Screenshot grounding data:
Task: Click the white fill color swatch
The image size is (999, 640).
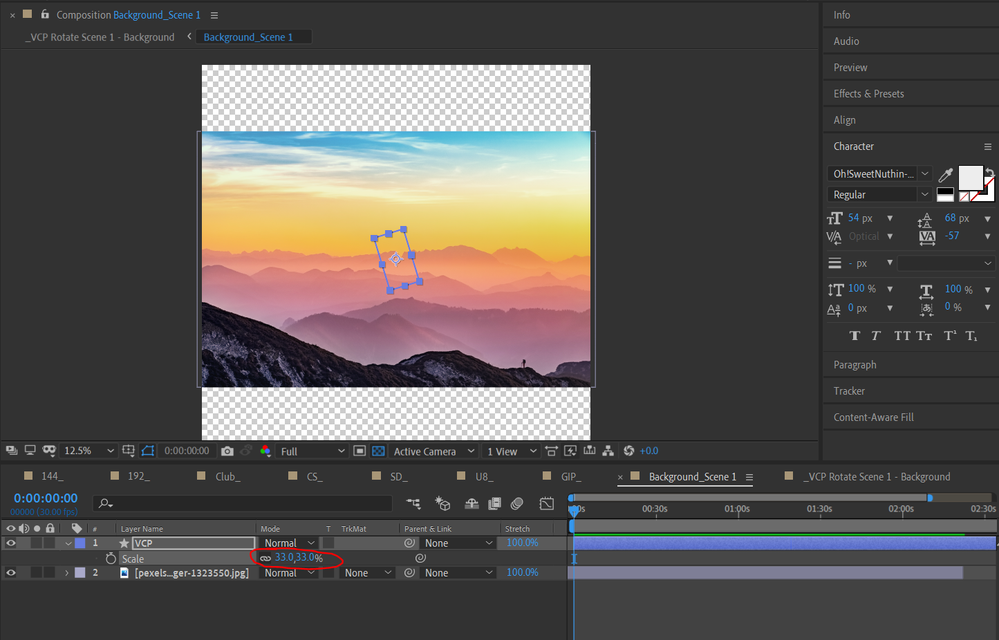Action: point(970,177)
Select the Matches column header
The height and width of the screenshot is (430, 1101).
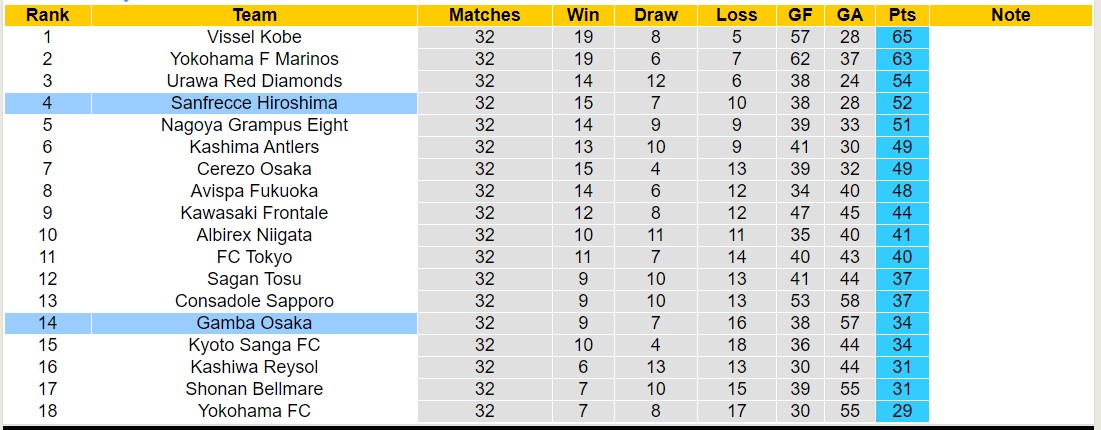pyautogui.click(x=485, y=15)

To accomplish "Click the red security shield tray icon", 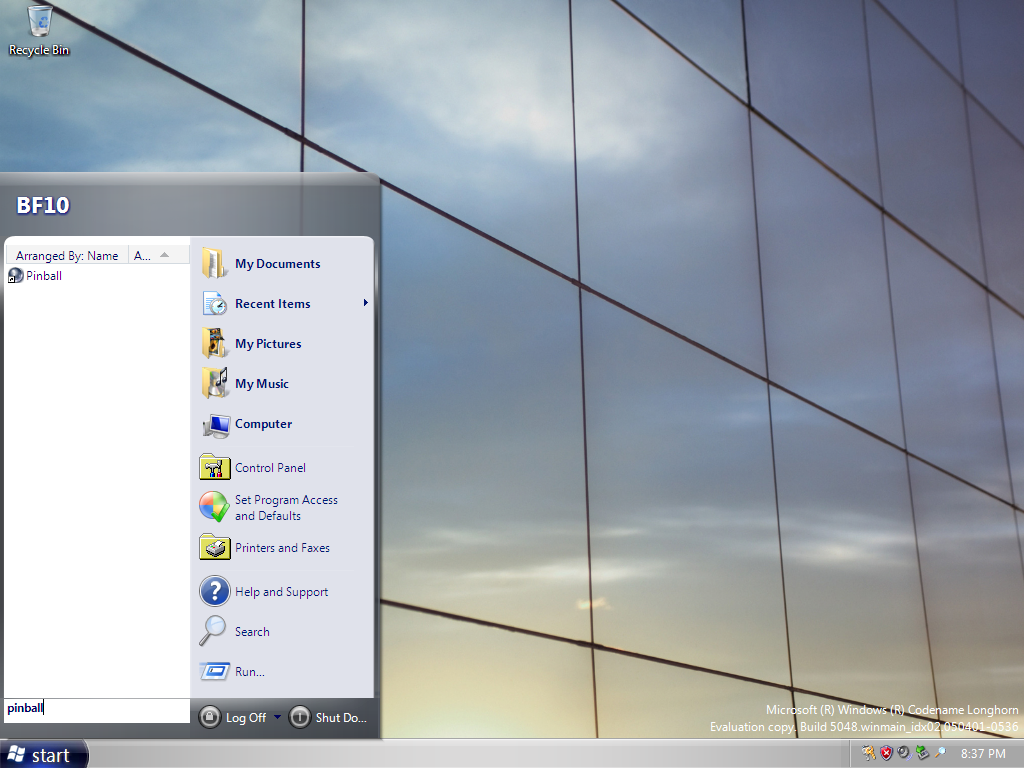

Task goal: Repeat the records in full, exactly as they appear, but with the pictures removed.

Answer box:
Task: Click the white fill color swatch
The image size is (999, 640).
Action: point(970,177)
Select the Matches column header
The height and width of the screenshot is (430, 1101).
pyautogui.click(x=485, y=15)

To accomplish "Click the red security shield tray icon", 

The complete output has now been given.